Text segment
Progressive Bank president and chairman George Cummings expects the bank to open more branches in the Shreveport market and possibly in the Dallas market at some point in the future.
Cummings' father was the first president of Progressive Bank when it opened its doors for business in Winnsboro some 33 years ago. The bank began operating in a mobile home and has grown to seven branches in north Louisiana with $368 million in total assets.
"We're managing money approaching $700 million," Cummings said. "We've been very blessed and fortunate to have that growth."
Over the summer, Progressive expanded into the Shreveport market, opening a new location in Bossier City.
In the Shreveport market, Cummings said Progressive is ahead of its target goals.
"We've only been open since July 2, but our deposits have grown more rapidly than what we have budgeted, and so has our loan volume," Cummings said.
He said Progressive spent several years finding the right people in the Shreveport market to run its bank operations there. Now, their customers are following them to Progressive Bank.
"It's a continuation of the model that worked in Winnsboro and Ouachita Parish," Cummings explained. "We expect to continue to work here; we're just taking it down Interstate 20. We're running our I-20 corridor strategy, and we intend to buy a piece of property in Shreveport, hopefully in the next week or two. Sometime next year we'll begin construction on a building in Shreveport."
Progressive Bank also wants to open more branches in Ouachita Parish.
Meanwhile, Progressive could look to expand into the Texas markets, maybe as far as Dallas, over the next several years, Cummings said.
"Today, our main focus is north Louisiana," he said. "But we're preparing for the expansion of our company over the next several years down the I-20 corridor."
Like most community banks in Louisiana, Progressive Bank has not noticed any difference in business despite the financial situation that's gripped the United States.
He said overall the economy in Ouachita Parish has remained steady due to the fact that it has never had the "giant boom times, nor the big collapses."
"We tend to last longer as a steady economy compared to other parts of the country because we didn't boom with them," Cummings continued. "We just had nice steady growth, so when there's a slowdown, it's slower to get here than in a more industrialized area.
"Usually we don't fall as far as other parts of the country. The recessions generally aren't as deep."
Cummings said the unemployment rate in Ouachita Parish is lower than other areas of the United States. That's the case, too, in light of the loss of State Farm and Guide over the past two years.
He said some people did leave after the two companies ceased operations here, but there were many others who went to work at other businesses, and some even started new businesses.

[Items from a dataset]
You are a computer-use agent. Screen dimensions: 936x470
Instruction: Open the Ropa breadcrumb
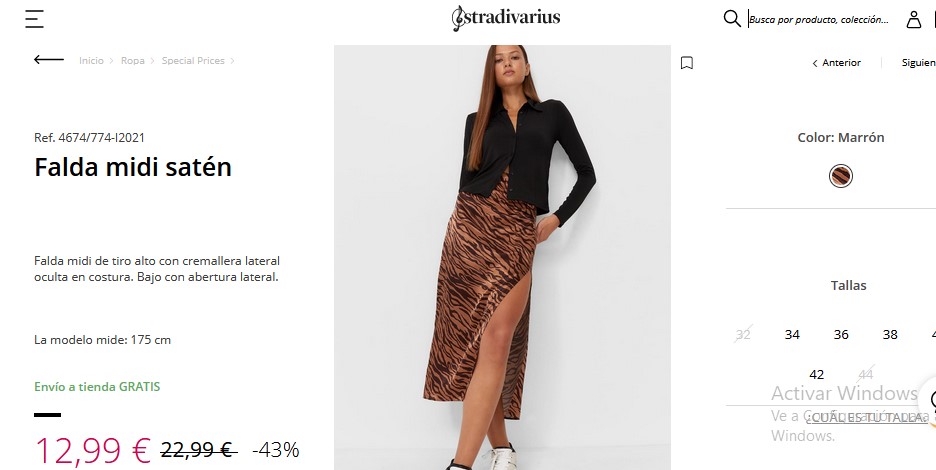(133, 61)
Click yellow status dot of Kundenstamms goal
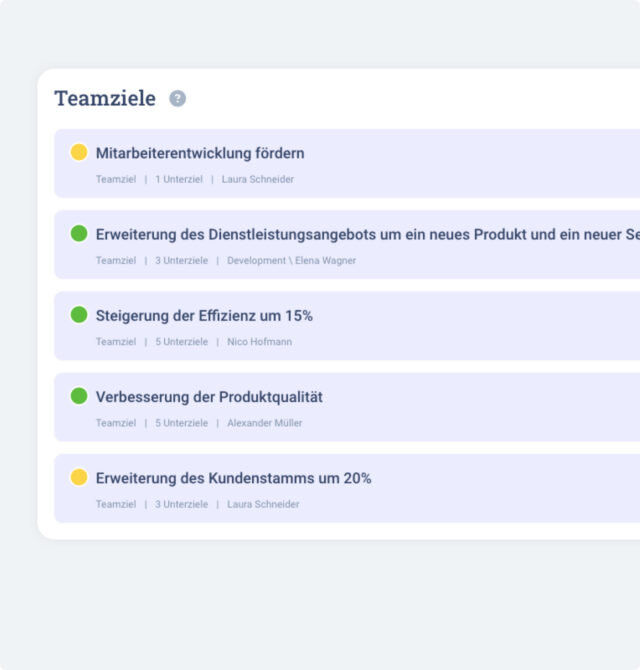The image size is (640, 670). (79, 477)
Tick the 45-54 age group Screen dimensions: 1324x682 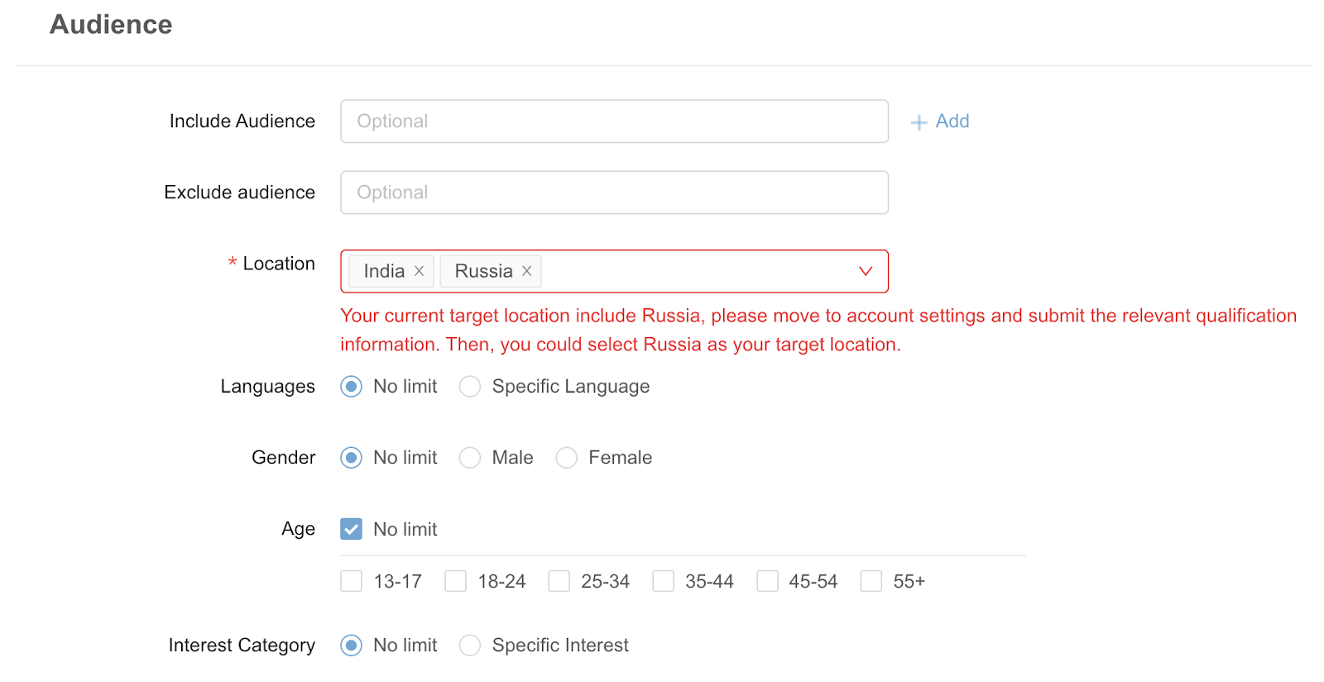coord(767,581)
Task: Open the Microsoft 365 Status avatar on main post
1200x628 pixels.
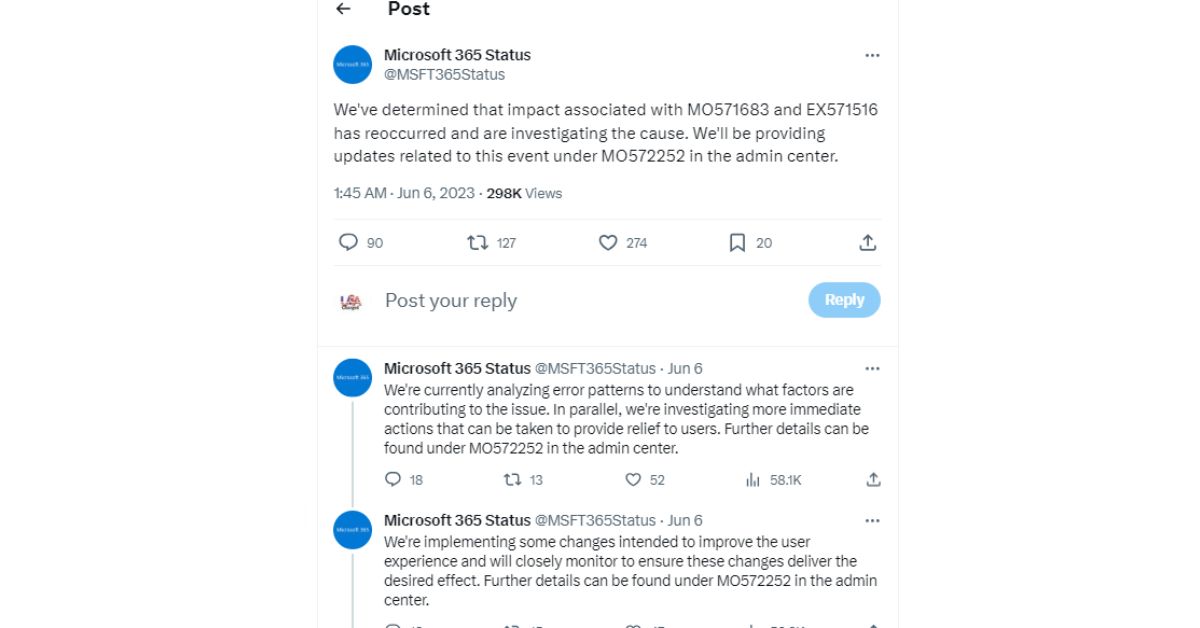Action: click(352, 64)
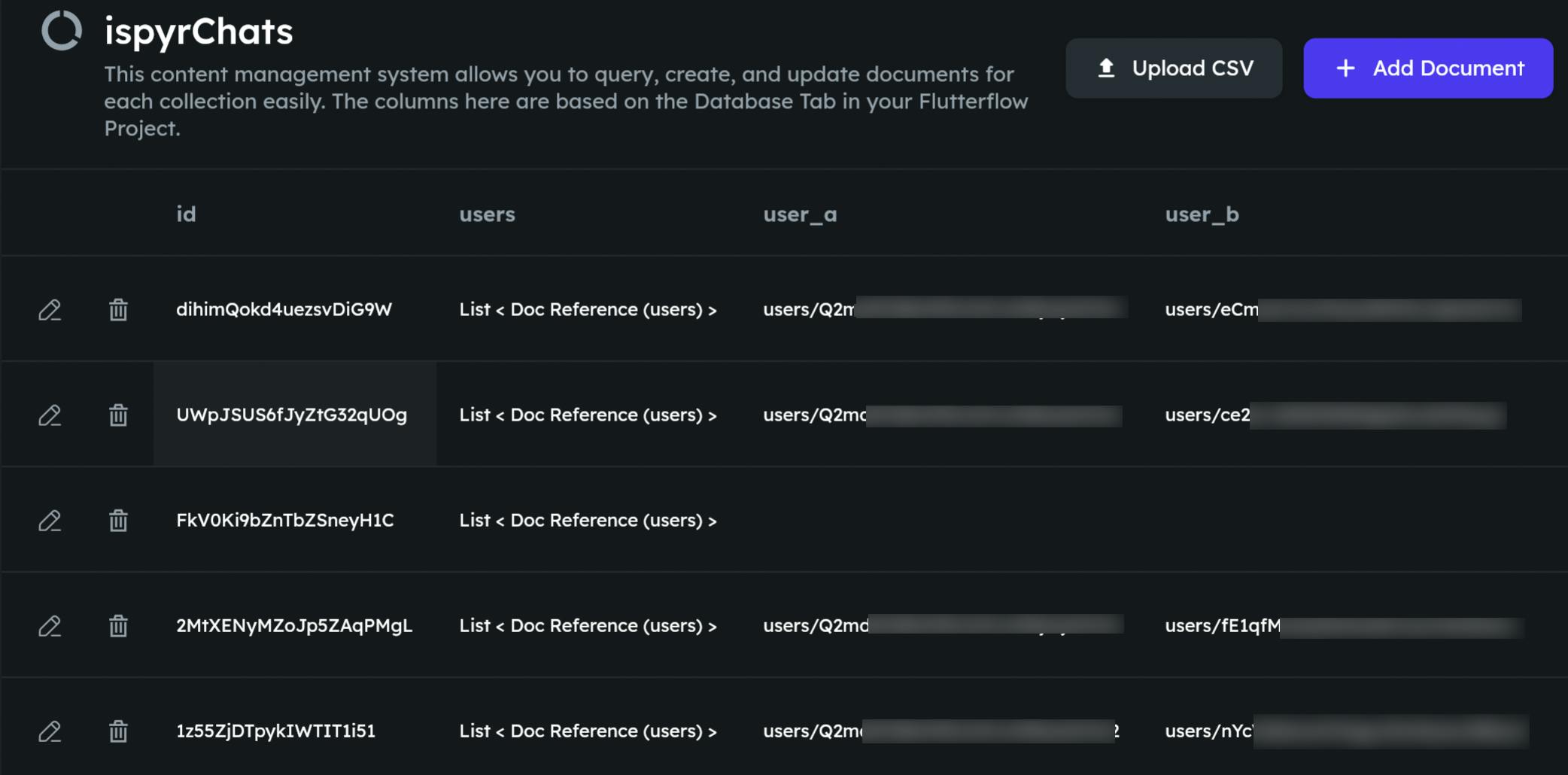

Given exercise
Which cities or towns are named in the article about Progressive Bank?

Right answer
Shreveport, Dallas, Winnsboro, and Bossier City.